2026-06-22

FVEval response

It sounds like the authors tried several approaches to generating assertions from a design, and generated several benchmarks. Did they compare the different approaches?

Though all three benchmarks result in assertions at the end, as they don’t use the same design it is hard to make an apples-to-apples comparison

Do you believe they did this properly not not just overfit their LLMs to simple designs?

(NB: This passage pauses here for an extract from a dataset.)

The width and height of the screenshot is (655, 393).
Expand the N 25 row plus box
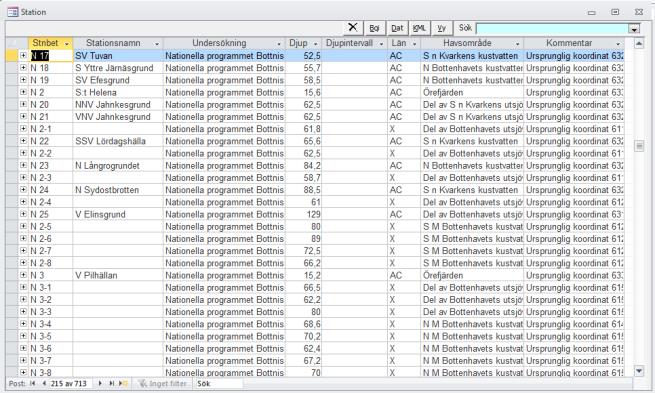23,214
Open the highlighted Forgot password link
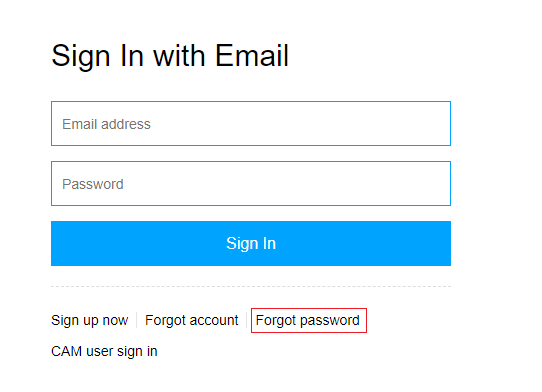542x392 pixels. 308,320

Their rationale for generating these synthetic benchmarks was that open source RTL code is usually part of a larger system, they cite OpenTitan, and hence not representative of the entire FV landscape.
But one could argue that their approach also doesn’t scale the entire digital design landscape.
An FSM/pipeline, however big it is, fundamentally has a set of assertions most apt to it. Adding more states/stages doesn’t really change this, in my opinion.
If they were training an LLM, then it might be useful to have these designs. But since we are just testing them and each test is independent , they don’t seem to serve any purpose.
What do we gain by testing on a 5-stage pipeline vs a 6-stage pipeline? They also swap logical operators but this too is irrelevant. Most LLMs are past these tricks. This might have been useful in earlier stages where we can test the generalizability of LLMs by having training data just have + and then test on - to see if the LLM is able to apply what it had learned.
But this is just a hypothesis on my end. Maybe the larger design do fail the LLMs. I don’t see a plot with correlating design size with accuracy. But my experience so far with Claude tells me that it will perform the same. The context windows have become so large that the size of an individual design is no longer a constraint.